Reference

An archetype contract is composed of declarations, actions (aka entry points) and optionally specification for formal verification.
Declarations
constant and variables  declare global variables. A constant value cannot be modified in the contract's actions.
constant rate : rational = 0.2
variable price : tez = 10tz
states  declares contract's possible states. It is then possible to use transitions to change the contract states (see below)
states =
| Created initial
| Confirmed
| Canceled
| Success
| Fail
 initial  is used to declare the initial state value of the contract. 

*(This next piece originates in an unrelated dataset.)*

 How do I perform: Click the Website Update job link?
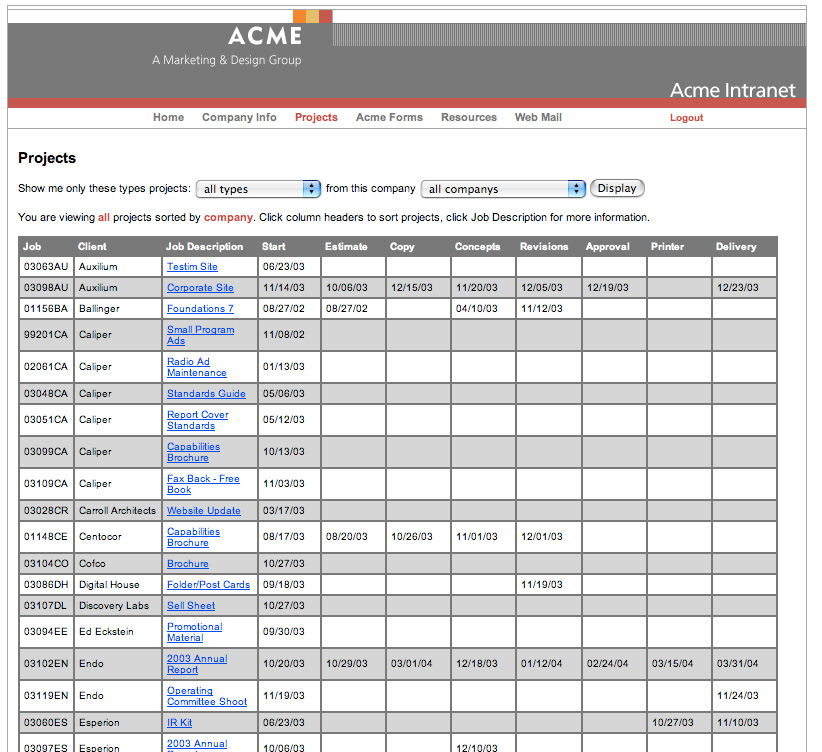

action declares an entry point of the contract. An action has the following sections:
specification (optional) to provide the post conditions the action is supposed to have
accept transfer (optional) to specify that transfer of tez is accepted 
called by (optional) to declare which role may call this action
require (optional) to list the necessary conditions for the action to be executed
failif (optional)to list the conditions which prevent from execution 
effect is the code to execute by the action
action an_action_1 (arg1 : string, arg2 : int) {
  specification {
    // see 'specification' section below
  }
  called by a_role
  require {
    r1 : arg2 > 0 
  }
  failif {
    f1 : arg2 > 10
  }
  effect {
    // ...
  }
}
transition declares an entry point of the contract that changes the state of the contract. A transition has the same sections as an action (except effect, see above) plus:
from to specify the states the transition starts from
to to specify the states after the transition 
when (optional) to specify the transition condition
with effect to specify the effect of the transition
states 
| Created initial
| Confirmed
| Canceled
| Success
| Fail
​
transition confirm {
  from Created
  to Confirmed
  when { transferred > 10 tz }
  with effect {
    transfer 1tz to @tz1RNB9PXsnp7KMkiMrWNMRzPjuefSWojBAm
  }
}
It is possible to specify several to ... when .... with effect ... sections in a transition. It is possible to specify a list of original states for the transition to start from:
transition fail {
  from Created or Confirmed
  to Fail
  when { ... }
}
Builtin types
bool : boolean values
int : integer values 
rational : floating value that can be expressed as the quotient or fraction of two integers 
address : account address
role : an address that can be used in action's called by section
date : date values
duration : duration values (in second, minute, hour, day, week)
string : string of characters
tez : Tezos currency
bytes : bytes sequence
Composite types
* declares a tuple made of other types.
constant pair : int * string = (1, "astr")
option declares an option of type.
constant value : int option = none
list declares a list of any type (builtin or composed)
variable vals : string list = []
asset  declares a collection of asset and the data an asset is composed of. For example the following declares a collection of real estates described by an address, a location and an owner:
asset real_estate identified by addr {
  addr : string;
  xlocation : string;
  ylocation : string;
  owner : address;
}
enum  declares an enumeration value. It is read with a match ... with command (see below). 
enum color =
| White 
| Red
| Green
| Blue
It is then possible to declare a variable of type color:
variable c : color = Green
contract declares the signature of another existing contract to call in actions.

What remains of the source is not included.